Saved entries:
***

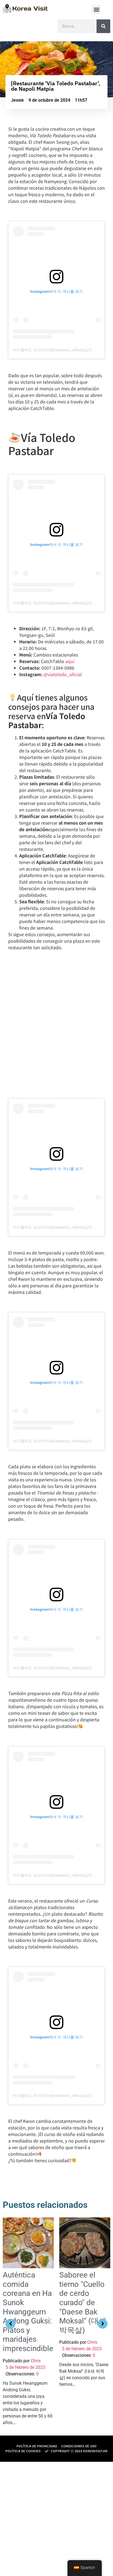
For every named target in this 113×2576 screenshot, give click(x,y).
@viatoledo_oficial (62, 674)
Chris (36, 2360)
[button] (96, 9)
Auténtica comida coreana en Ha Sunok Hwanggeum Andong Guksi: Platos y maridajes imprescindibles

***

» Activity: Your answer is all of the records restated word for word, pictures excluded.

» Task answer:
For every named target in this 113×2576 screenshot, give click(x,y).
@viatoledo_oficial (62, 674)
Chris (36, 2360)
[button] (96, 9)
Auténtica comida coreana en Ha Sunok Hwanggeum Andong Guksi: Platos y maridajes imprescindibles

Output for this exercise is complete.